**TRECHO DO TEXTO:**
══════
3. Em 21/11/2008, a Chefe de Finanças do Serviço de Loures 13, proferiu DESPACHO PARA AUDIÇÃO (REVERSÃO), contra o aqui Oponente que se considera integralmente reproduzida, e que parcialmente infra se transcreve: “
Despacho
Face às diligências de fls. 16, determino a preparação do processo para efeitos de reversão da (s)- execução (ões) contra M ……………………. contribuinte n.º ………………, morador em R ……………….. – ………5 …………………... na qualidade de Responsável Subsidiário, pela dívida abaixo discriminada.

Face ao disposto nos normativos do n.º 4 do Art. 23 e do Art. 60 da Lei Geral Tributário, proceda-se à notificação do (es) interessado (s), para efeitos do exercício do direito de audição prévia, fixando-se o prazo de 8 dias a contar da notificação, podendo ela ser exercida por escrito.”
Fundamentos da reversão

Insuficiência/Inexistência de bens em nome do devedor originário.
══════
**INSTRUÇÕES:**
**a)** De acordo com o trecho, qual é o prazo fixado para o exercício do direito de audição prévia?
**b)** Transcreva do trecho a passagem que começa em "3. Em 21/11/2008, a" e termina em "do devedor originário.", incluindo estas últimas palavras.

**DADOS FORNECIDOS:**
══════
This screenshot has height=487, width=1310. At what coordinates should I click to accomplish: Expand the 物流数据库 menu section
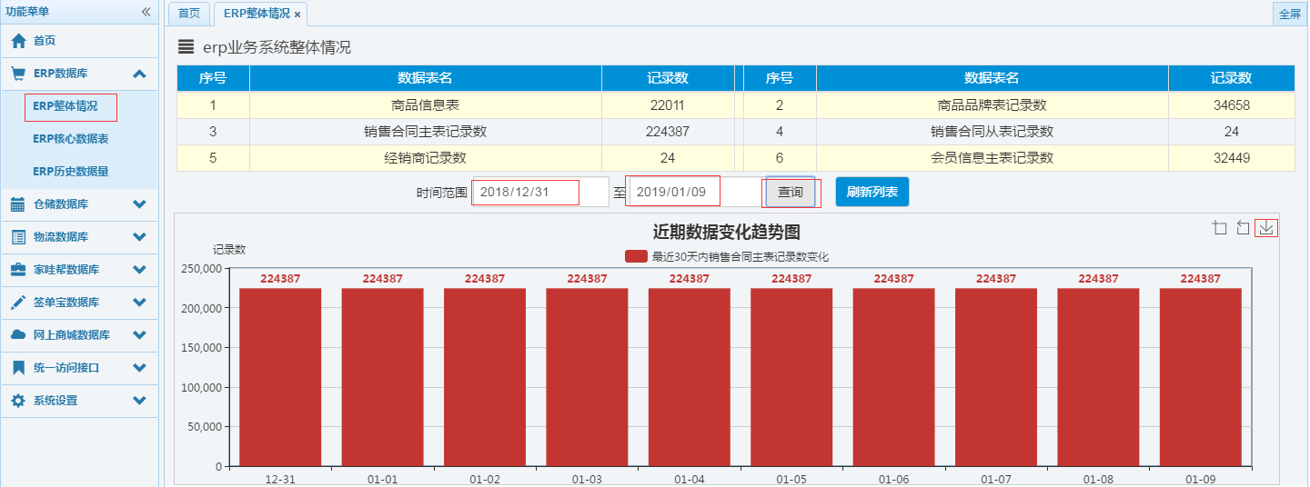pyautogui.click(x=139, y=237)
══════
**RESPOSTAS POR TAREFA:**
**a)** 8 dias a contar da notificação.

**b)**
3. Em 21/11/2008, a Chefe de Finanças do Serviço de Loures 13, proferiu DESPACHO PARA AUDIÇÃO (REVERSÃO), contra o aqui Oponente que se considera integralmente reproduzida, e que parcialmente infra se transcreve: “
Despacho
Face às diligências de fls. 16, determino a preparação do processo para efeitos de reversão da (s)- execução (ões) contra M ……………………. contribuinte n.º ………………, morador em R ……………….. – ………5 …………………... na qualidade de Responsável Subsidiário, pela dívida abaixo discriminada.

Face ao disposto nos normativos do n.º 4 do Art. 23 e do Art. 60 da Lei Geral Tributário, proceda-se à notificação do (es) interessado (s), para efeitos do exercício do direito de audição prévia, fixando-se o prazo de 8 dias a contar da notificação, podendo ela ser exercida por escrito.”
Fundamentos da reversão

Insuficiência/Inexistência de bens em nome do devedor originário.